Les experts ont rappelé l'absence d'indication du traitement antibiotique dans le cas des infections respiratoires ayant une étiologie virale. En cas de suspicion d'infection bactérienne en ville, la supériorité des antibiotiques les plus récents n'a pas été démontrée. Le traitement antibiotique devrait en tout état de cause être fondé sur les recommandations européennes, celles-ci devant toutefois être modulées en fonction des particularités épidémiologiques nationales et même locales.
La prise en charge hospitalière concerne avant tout les exacerbations de broncho-pneumopathie chronique obstructive (BPCO) et les pneumonies. La décision de traitement antibiotique d'une exacerbation de BPCO repose sur les classiques critères d'Anthonisen (augmentation du volume de l'expectoration, de sa purulence, accroissement de la dyspnée). Elle doit tenir compte de la nature des germes vraisemblablement en cause (pneumocoque, Branhamella catarrhalis, Haemophilus influenzae en particulier). Elle peut faire appel à divers antibiotiques, par exemple aux nouvelles fluoroquinolones, sous réserve de leur tolérance et de la pression de sélection de souches résistantes qu'elles sont susceptibles d'induire.
Pour les pneumonies, l'antibiothérapie peut faire appel à différentes stratégies, sachant que la place de certaines molécules comme le kétolide n'est pas encore parfaitement définie. Les formes les plus sévères doivent être traitées en fonction de l'évaluation du risque d'infection à pyocyanique.

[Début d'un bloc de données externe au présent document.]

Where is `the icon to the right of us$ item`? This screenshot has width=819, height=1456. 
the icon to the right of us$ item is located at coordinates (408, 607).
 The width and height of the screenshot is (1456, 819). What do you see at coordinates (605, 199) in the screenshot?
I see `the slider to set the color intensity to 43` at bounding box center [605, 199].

La prévention des infections respiratoires basses de l'adulte, enfin, implique notamment les vaccinations antigrippale et antipneumococcique.
D'après un entretien avec le Pr Gérard Huchon, hôpital de l'Hôtel-Dieu, Paris.
Cinq niveaux de preuve
Lors de l'élaboration des recommandations, les publications analysées ont été classées en cinq groupes. Les données issues de grands essais comparatifs randomisés avec résultats méthodologiquement indiscutables sont considérées comme prouvées et affectées du niveau 1, le plus élevé. Le niveau de preuve 2 correspond aux données issues d'essais comparatifs randomisés, mais dont les effectifs sont faibles, et de grands essais mais dont les résultats sont moins certains. Le niveau de preuve 3 est celui des essais comparatifs non randomisés avec groupe témoin, ainsi que des études de cohorte. Les essais comparatifs méthologiquement moins satisfaisants sont classés au niveau 4. Il est admis que les données de niveau 2, 3 ou 4 correspondent à des faits non prouvés mais probables. Le niveau 5, enfin, est celui du niveau de preuve le plus faible et correspond aux essais sans groupe témoin, à des séries de patients, à des consensus professionnels ou à des opinions d'experts.